┌────────
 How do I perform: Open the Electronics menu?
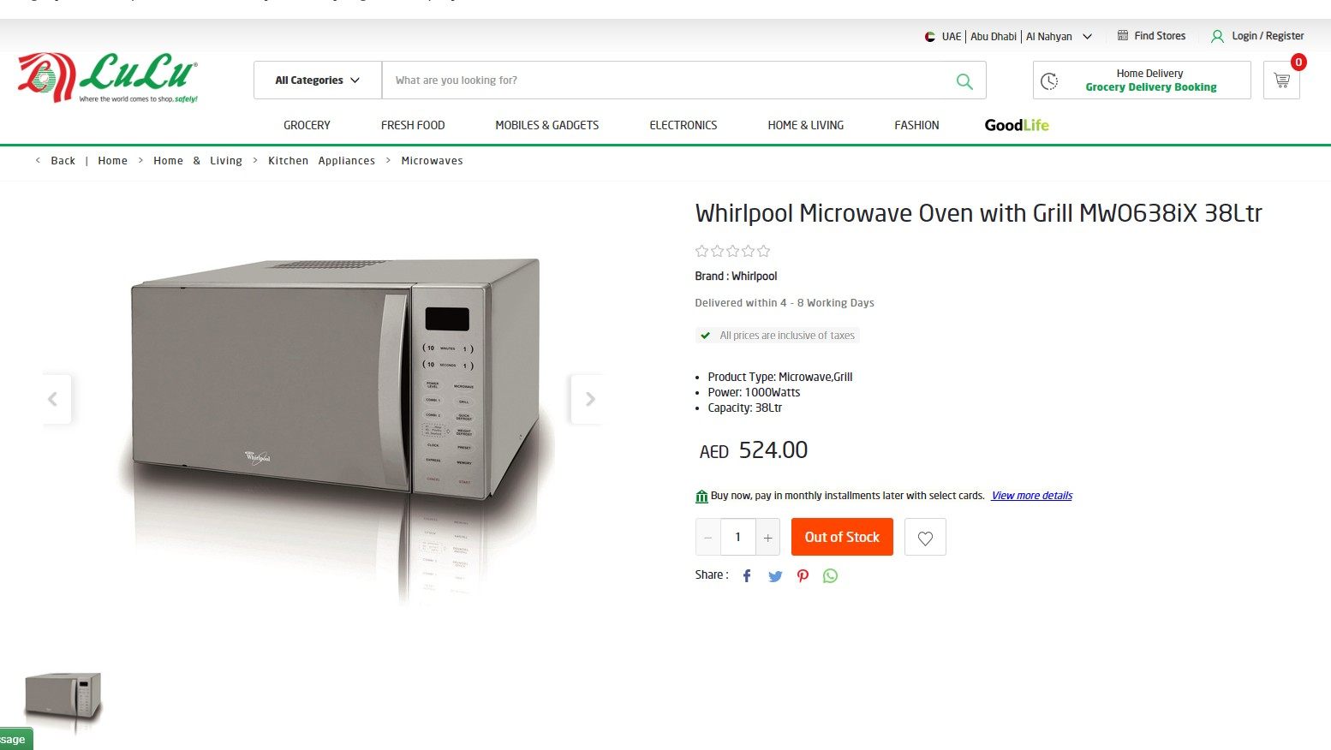tap(683, 125)
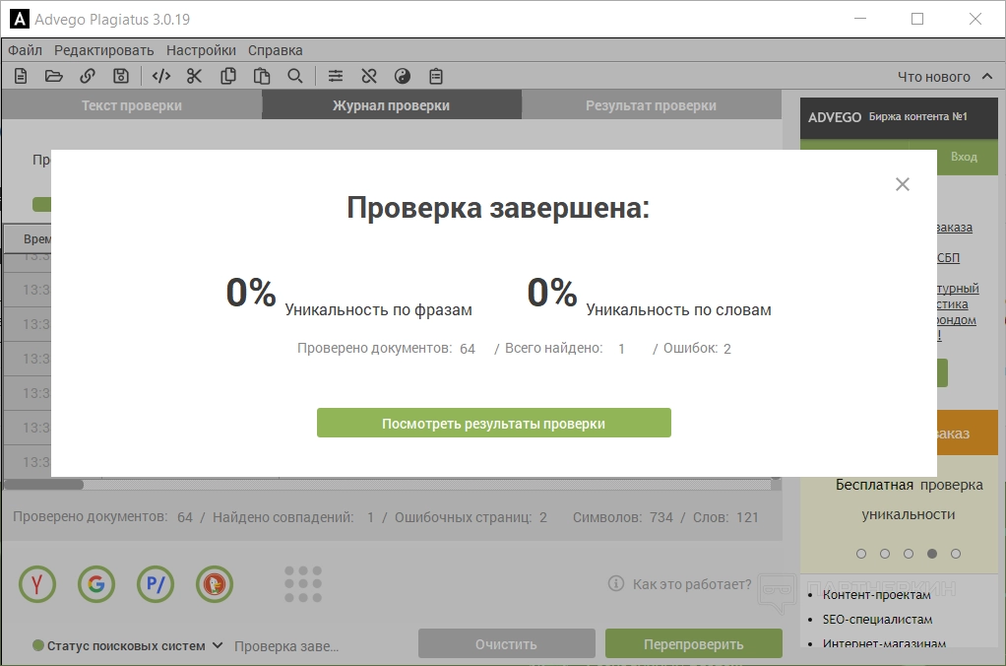The image size is (1006, 666).
Task: Click the new document icon
Action: point(21,76)
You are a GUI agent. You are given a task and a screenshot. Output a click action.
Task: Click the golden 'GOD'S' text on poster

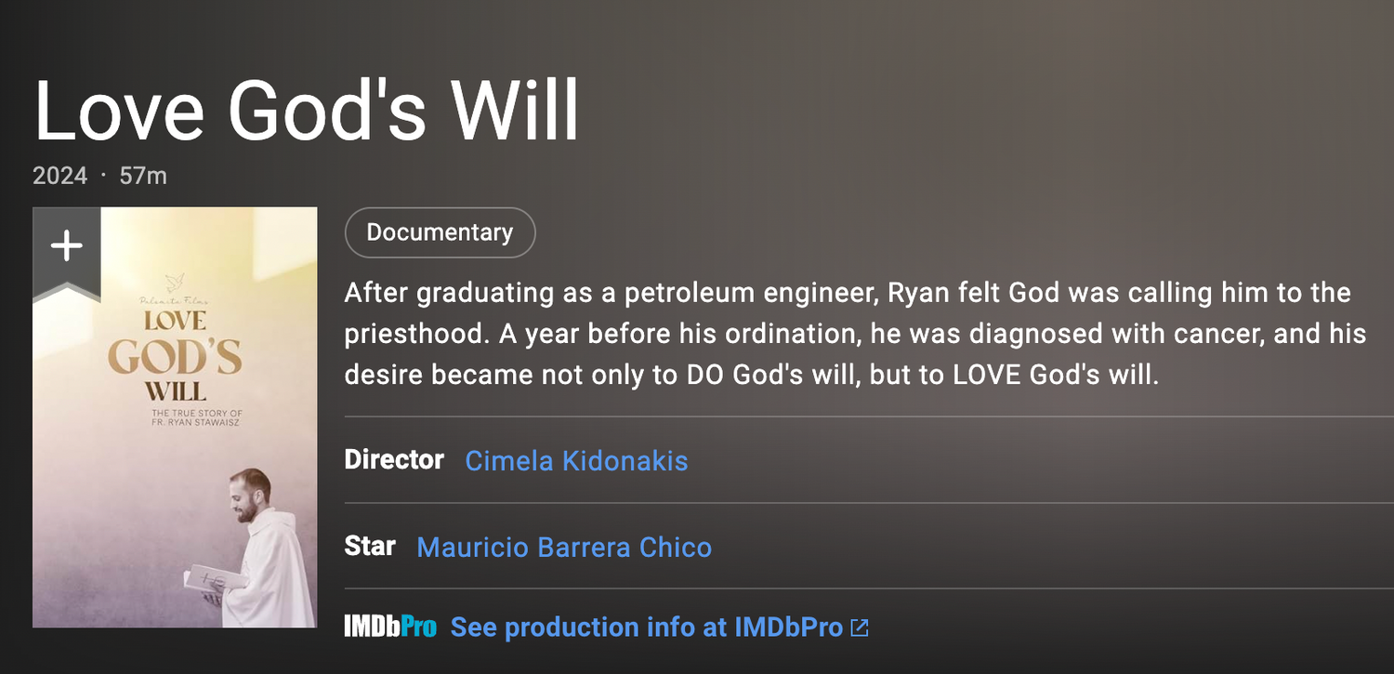tap(175, 358)
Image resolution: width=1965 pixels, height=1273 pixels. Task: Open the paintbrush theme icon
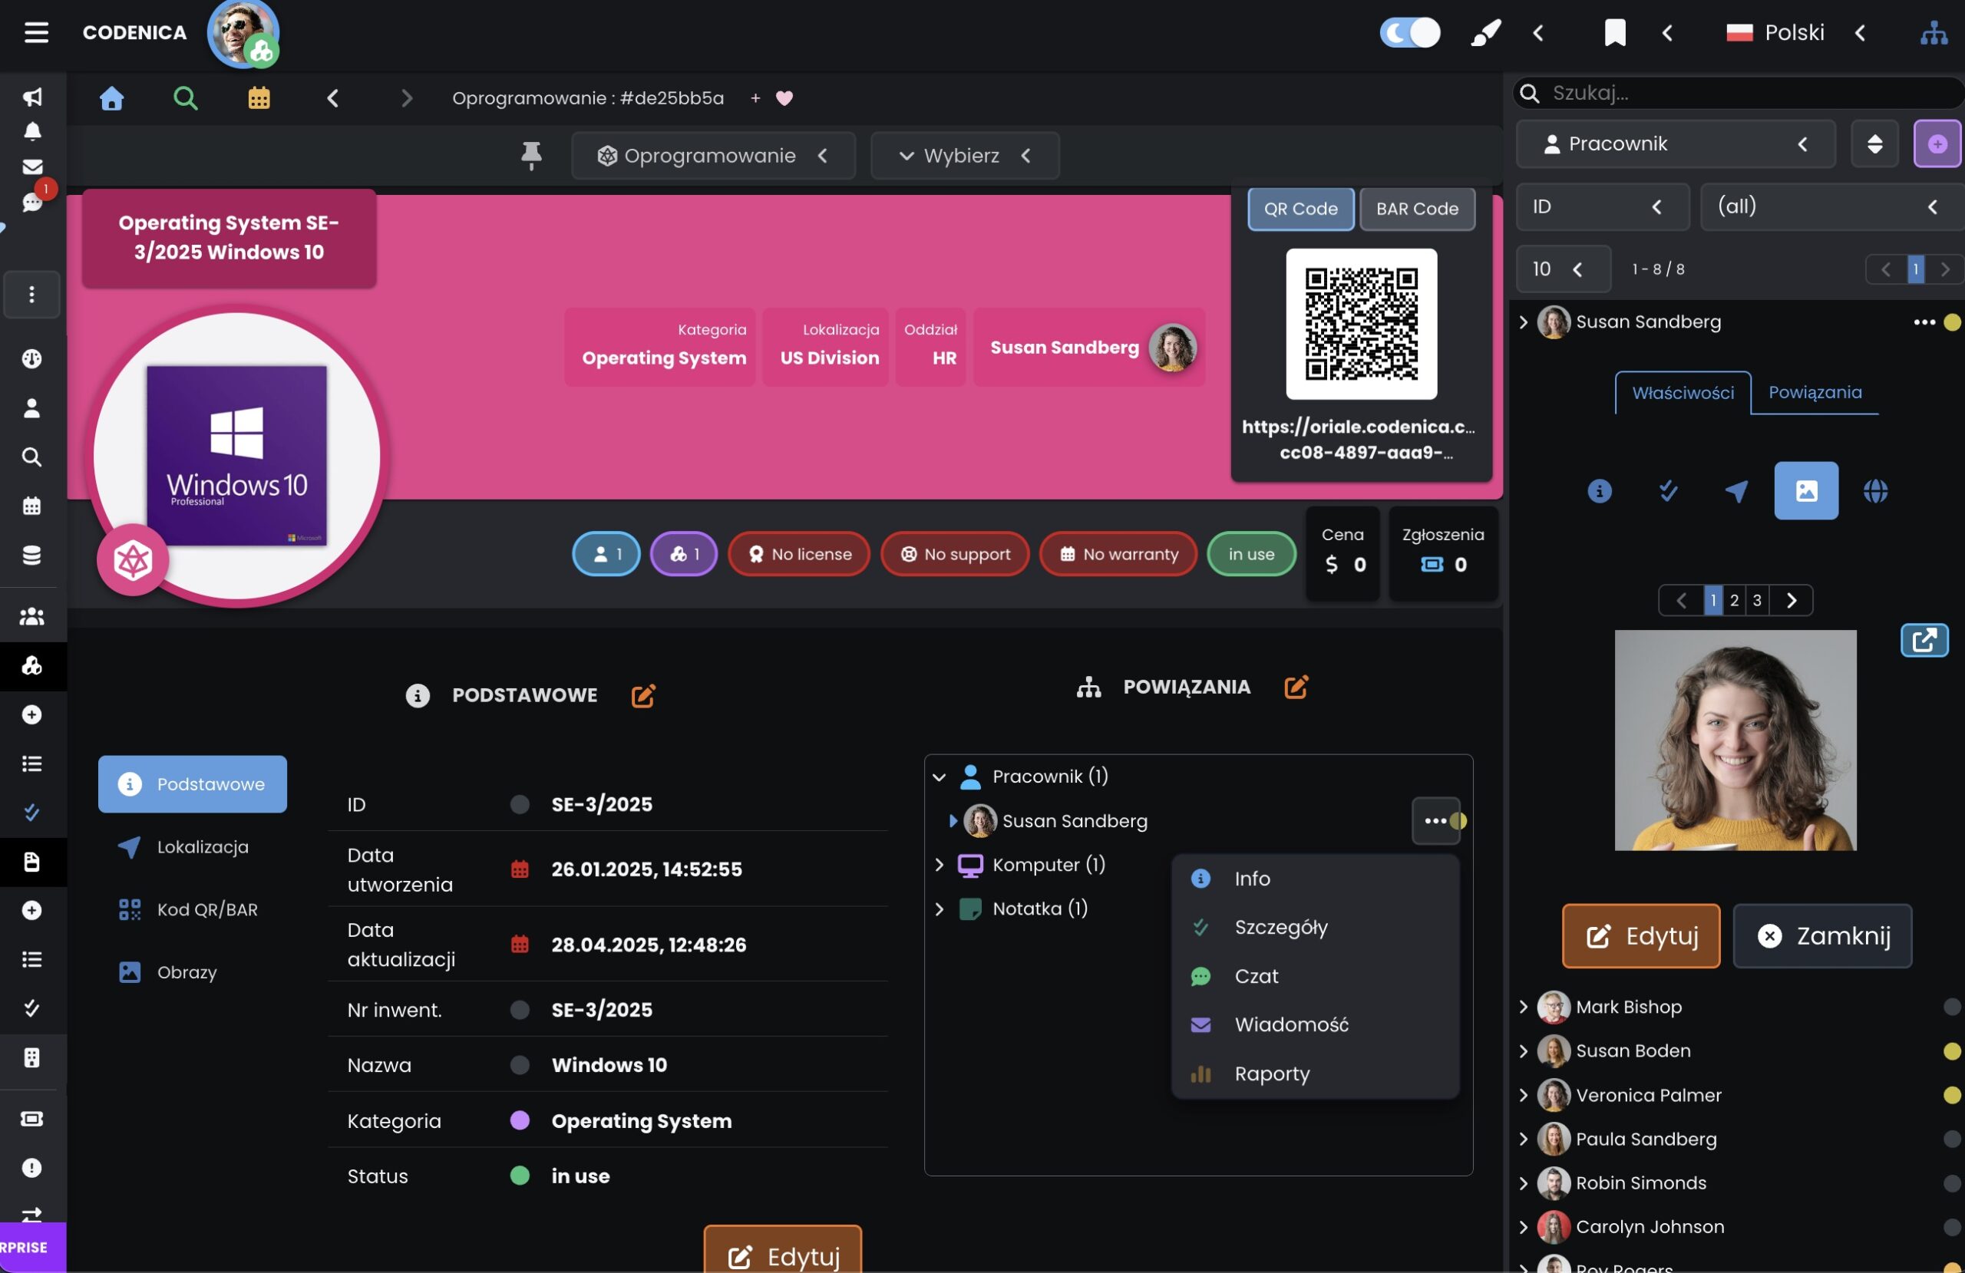tap(1485, 33)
└────────
Copy out every one of the records above word for word, leaving out the pictures.

— Correct answer —
 How do I perform: Open the Electronics menu?
tap(683, 125)
The image size is (1006, 666).
Task: Click the new document icon
Action: point(21,76)
You are a GUI agent. You are given a task and a screenshot. Output a click action.
Task: Click the golden 'GOD'S' text on poster

tap(175, 358)
Image resolution: width=1965 pixels, height=1273 pixels. Task: Open the paintbrush theme icon
tap(1485, 33)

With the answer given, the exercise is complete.